Sony and Ericsson’s marriage always had a lot of promise, but never reached the joyful heights it was supposed to. So now that Sony’s decided to split from its wife and go its own way, are things looking better? The first Sony branded Xperia handset seems to indicate that’s the case.

The 4.3-inch Android smartphone is a slightly different design from previous Xperia handsets, and while it lacks some of the sex appeal a razor thin design can bring, it’s still an attractive looking phone. More importantly though, it’s comfortable in the hand and on the ear.

Sony’s decided to pack this thing full of Sony tech as a way of differentiating from the army of identical Android handsets out there. There’s Bravia tech in the screen, an Exmor CMOS sensor for low-light photography, Playstation certification, TrackID… the list is impressive.
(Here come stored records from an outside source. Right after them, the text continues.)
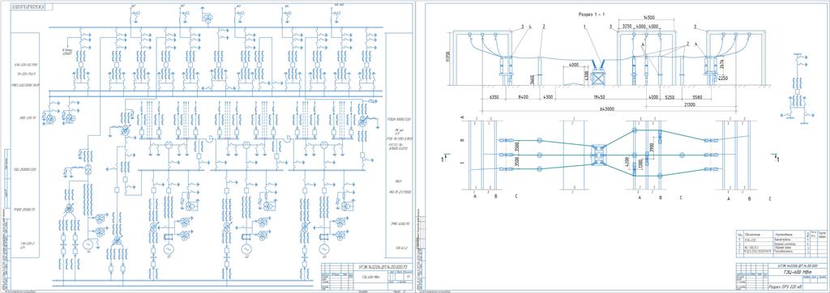Viewport: 830px width, 293px height.
Task: Click the 14500 dimension at top
Action: (649, 18)
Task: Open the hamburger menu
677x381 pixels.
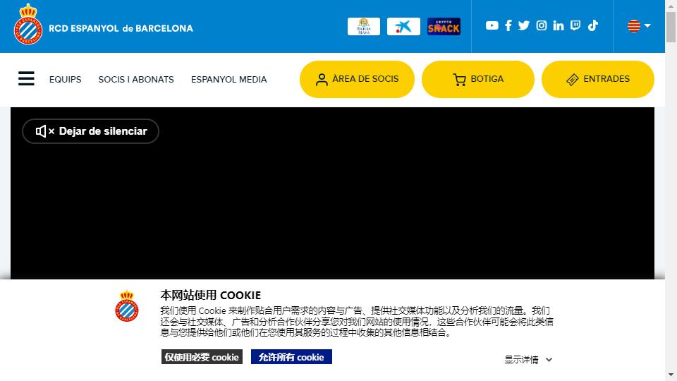Action: click(26, 78)
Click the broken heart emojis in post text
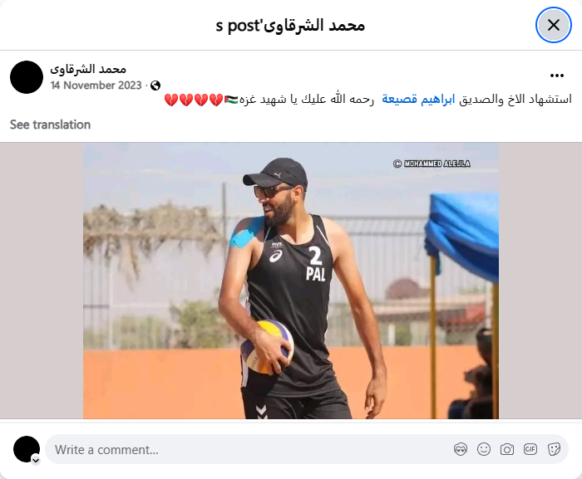The height and width of the screenshot is (479, 582). tap(194, 100)
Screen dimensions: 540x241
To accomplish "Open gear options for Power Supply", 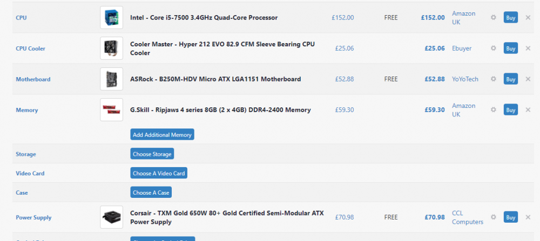I will click(x=493, y=217).
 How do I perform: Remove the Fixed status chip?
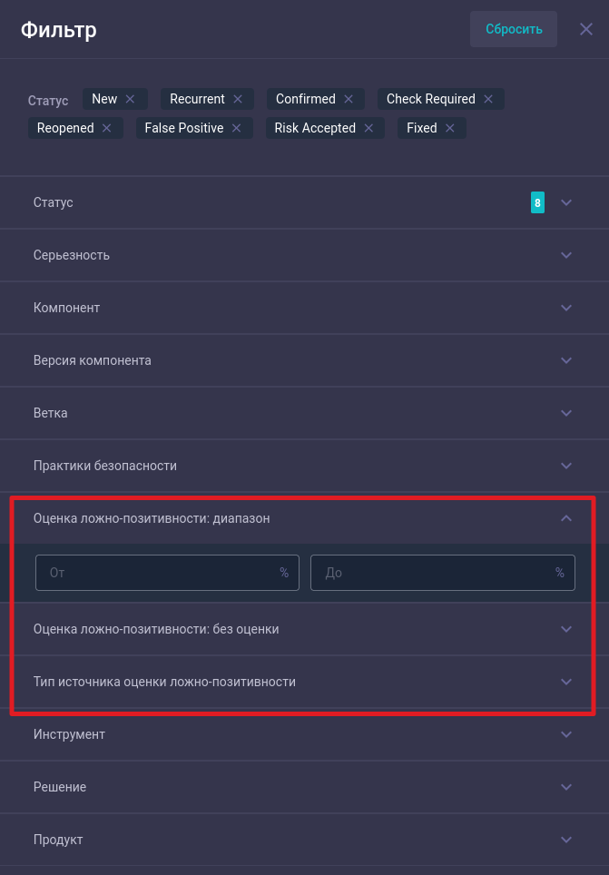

On a more generic spec lineup, there’s a dual-core processor, NFC chipset and HDMI output all packed into the phone’s body.

As you’d expect, performance is pretty snappy. Maybe not as quick as some of the new Quad-core handsets, but far from sluggish. The translucent bar at the bottom of the phone looks nice, although is kind of frustrating given that although it has the phone’s soft button icons on it, the actual buttons are above the bar. Given it acts as the phone’s antenna, that’s not too big of a surprise, but that doesn’t stop you from constantly trying to press it.

Also frustrating is the amount of crap software Sony have pre-installed. Sure, there’s the inevitable Timescape, which Sony uses to try and differentiate itself in terms of UI, but the inclusion of an app recommendation app, an app buying app and about a dozen other programs you can’t really get rid of is more than a little frustrating. It’s like buying a PC from Dell all over again.

The NFC function is also kind of neat. Until NFC payments become a mainstream app in Australia, Sony has decided to include two little NFC tags in the box, which users can program to change the settings of the phone automatically. So when you hold your phone against the tag, it can automatically change profiles, or launch applications, or start a particular music playlist. It’s a nifty feature, although not one we’d use all too often.

The camera is pretty sweet for a phone, and the inclusion of a dedicated camera button is a welcome addition.

The Xperia S is available through both Optus and Vodafone, but can also be purchased outright at JB HiFi, Dick Smith Electronics, Allphones, Telechoice and Harvey Norman. It’ll happily work on Telstra as well.

There’s plenty to like about this handset, with a few easily-overcome frustrations. Sony’s first solo handset has a lot going for it, and is well worth looking at if you want an Android handset.